Sur le plan financier, la situation est compliquée, d’autant plus que la compagnie est désormais privée de ses recettes commerciales habituelles. Les salaires des deux derniers mois de ses 4 800 employés ont été réglés. Les pilotes ont consenti à une baisse de leurs revenus, tout comme les agents à l’étranger. Mais la compagnie a dû présenter auprès de sa tutelle gouvernementale un plan de sauvetage.

S’il a été accepté sur le principe, ses modalités et son montant sont en cours de négociation, selon une source en interne. Alors que ce plan devait enclencher la restructuration du transporteur avant la crise, il doit désormais assurer sa survie.

Une maintenance importante et très coûteuse

Tunisair a en effet enregistré 150 millions de dinars (47 millions d’euros) de pertes depuis le 18 mars, alors que l’endettement de la compagnie s’élevait déjà en 2019 à 965 millions de dinars. Outre l’injection de cash, le gouvernement pourrait octroyer un geste fiscal et surtout financer le plan de départs volontaires de 1200 employés.

En début d’année, le PDG, Elyès Mnakbi, aux commandes depuis 2017, estimait que la compagnie devrait se séparer de 61 % de ses effectifs pour retrouver l’équilibre.

« Tunisair a un très bon coefficient de remplissage mais ses coûts de fonctionnement sont très élevés, analyse Karim Elloumi. La flotte, vieillissante, composée d’Airbus vieux de 18 ans, nécessite une maintenance importante, très coûteuse, de l’ordre de 200 millions de dinars. Par exemple, les prix des moteurs des avions ont quadruplé car ils se font plus rares. Ces coûts pèsent encore plus que la masse salariale. »

Reprise progressive du trafic

Pour sortir de l’ornière, Tunisair doit donc moderniser ses outils.

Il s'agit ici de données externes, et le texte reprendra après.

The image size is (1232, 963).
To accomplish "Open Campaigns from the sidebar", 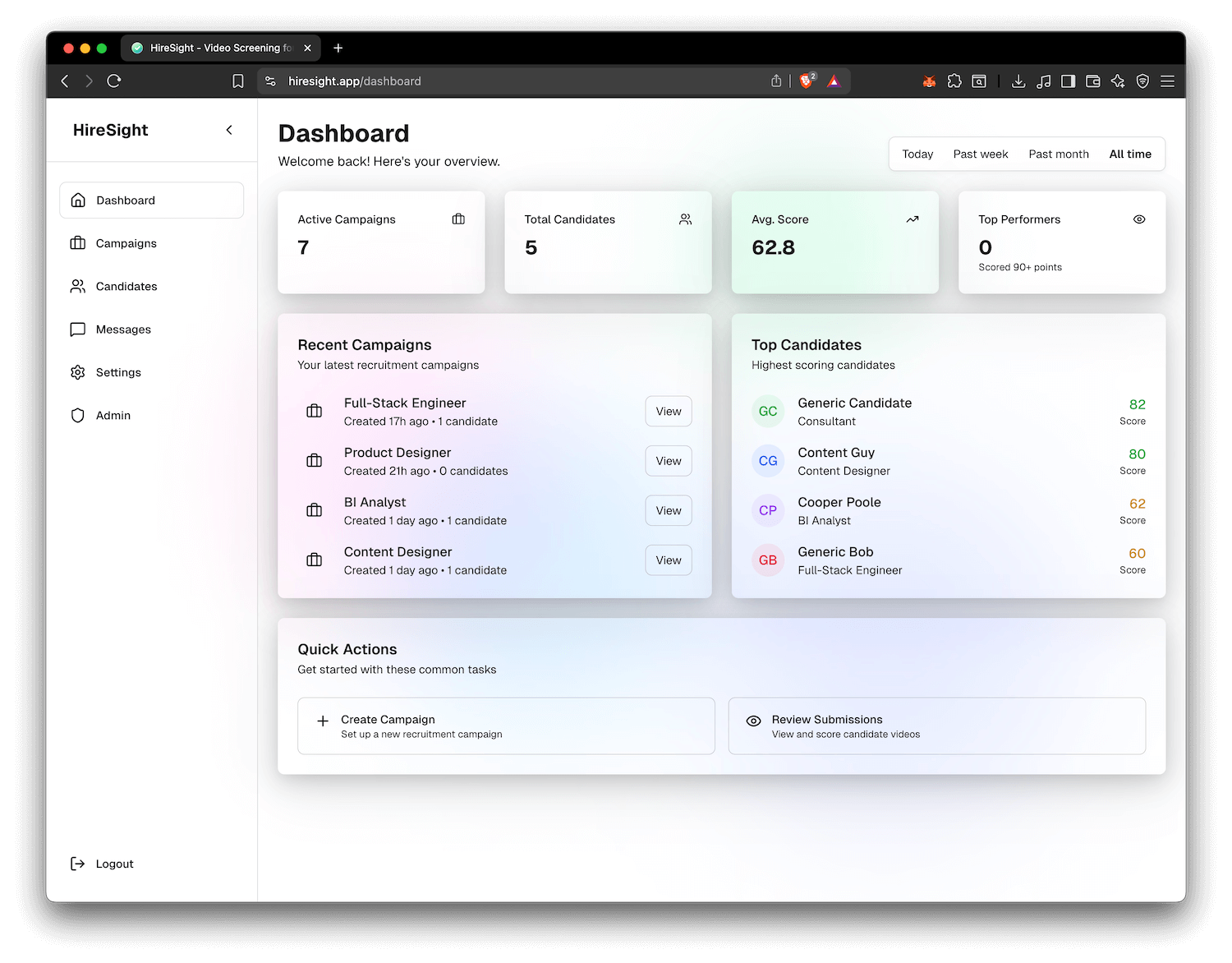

Une solution consisterait à se remettre à la table des négociations avec le loueur irlandais SMBC Aviation Capital avec lequel la compagnie avait conclu en décembre un contrat de cession-bail – « sale and leaseback » (vente puis location pour une longue durée) – pour cinq Airbus A320neo, dont trois devaient arriver en 2021.

Mais le loueur, de la part duquel Tunisair attend un retour, traverse actuellement, comme tous les acteurs du secteur, quelques zones de turbulences. Ce qui ne devrait pas faciliter les choses.

Si les prochains mois s’annoncent difficiles, la compagnie envisage de reprendre progressivement ses activités, jusqu’à assurer 70 % de ses opérations en septembre. Elle a d’ores et déjà déposé un programme de vols pour l’Algérie et le Maroc – deux lignes qui étaient jusque-là rentables – similaire à celui de l’avant-Covid-19. Avec l’espoir qu’elle y retrouvera le même niveau de trafic.